No espaço de análise nas «Notícias às 21:00», Constança Cunha e Sá salientou que a Europa que se uniu após a II Guerra Mundial deu lugar a uma cisão entre a Europa do Norte e a Europa do Sul: duas Europas com interesses contraditórios e não coincidentes.

«É de ver e de pensar, depois disto que se está a passar, se Portugal tem ou não condições para continuar no Euro», afirmou Constança Cunha e Sá.

Salientando que já há muito tempo que a discussão tem sido lançada em Portugal, com alguns defensores em relação à saída e com alertas muito graves para o que aconteceria no país se Portugal abandonasse o Euro, a comentadora referiu que «a verdade é que não se vê fim à vista neste caminho».

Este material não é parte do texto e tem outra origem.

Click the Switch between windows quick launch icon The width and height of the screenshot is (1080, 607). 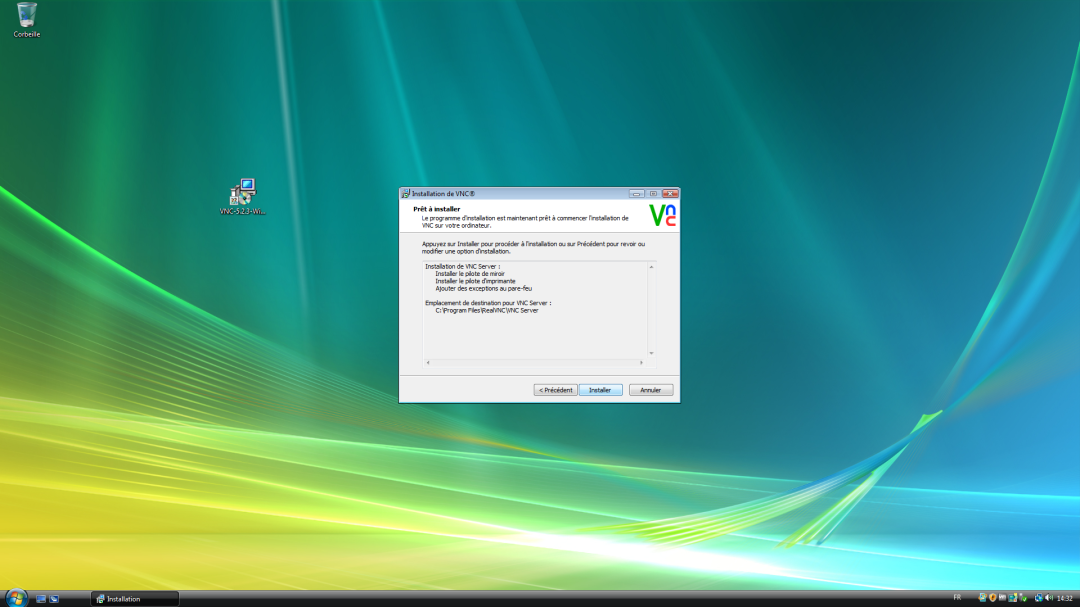point(54,599)
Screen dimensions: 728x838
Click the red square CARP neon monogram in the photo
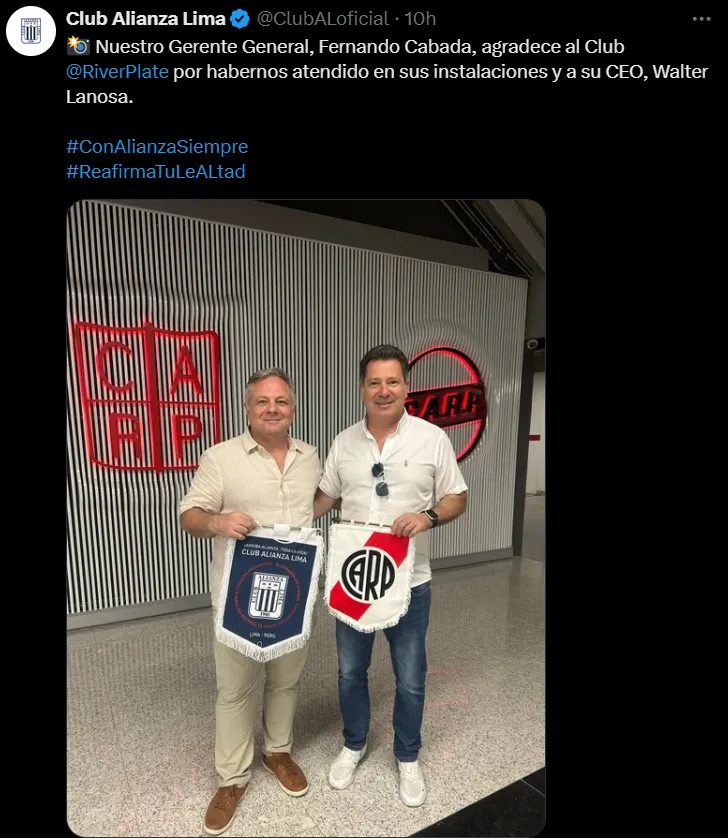click(x=146, y=397)
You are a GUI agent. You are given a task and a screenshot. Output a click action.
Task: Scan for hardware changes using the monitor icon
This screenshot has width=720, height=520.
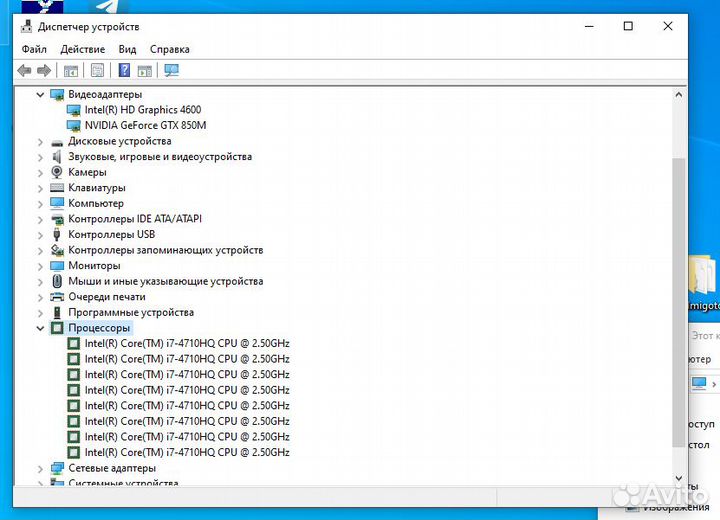[171, 70]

«De facto, nós não somos capazes de aguentar o euro e o euro, como diz Antony Beevor, é um desastre institucional, nomeadamente para os países do Sul que não têm capacidade para ter uma moeda tão forte como é o euro. Se calhar não deviam ter entrado (...)», observou.

Na certeza de que a receita que o Governo e a Europa aplicaram está errada, Constança Cunha e Sá defendeu que a questão do défice a 4% ou 4,5% em 2014, em certa medida, «é quase uma discussão fútil, porque é evidente que nós não vamos ter um défice de 4%». Na opinião da comentadora, o que Portugal vai ter com toda a certeza «é uma 8ª e 9ª avaliação duríssima, como já se percebeu pelas declarações do Eurogrupo».

«Acho fatal para o país que os nossos credores não aceitem a flexibilização do défice para 2014 porque acho que isso vai ter consequências desastrosas, nomeadamente no défice. Porque isto, não nos cansamos de o dizer, é uma pescadinha de rabo na boca: a austeridade leva a recessão, a recessão leva a prestações sociais, as prestações sociais levam a mais despesa e portanto a mais défice. Portanto, isto não tem volta a dar», explicou.

«E enquanto a Europa não perceber que isto assim não vai lá de maneira nenhuma, corremos o risco de haver uma implosão na Zona Euro, e corremos o risco de Portugal não se aguentar na Zona Euro», rematou.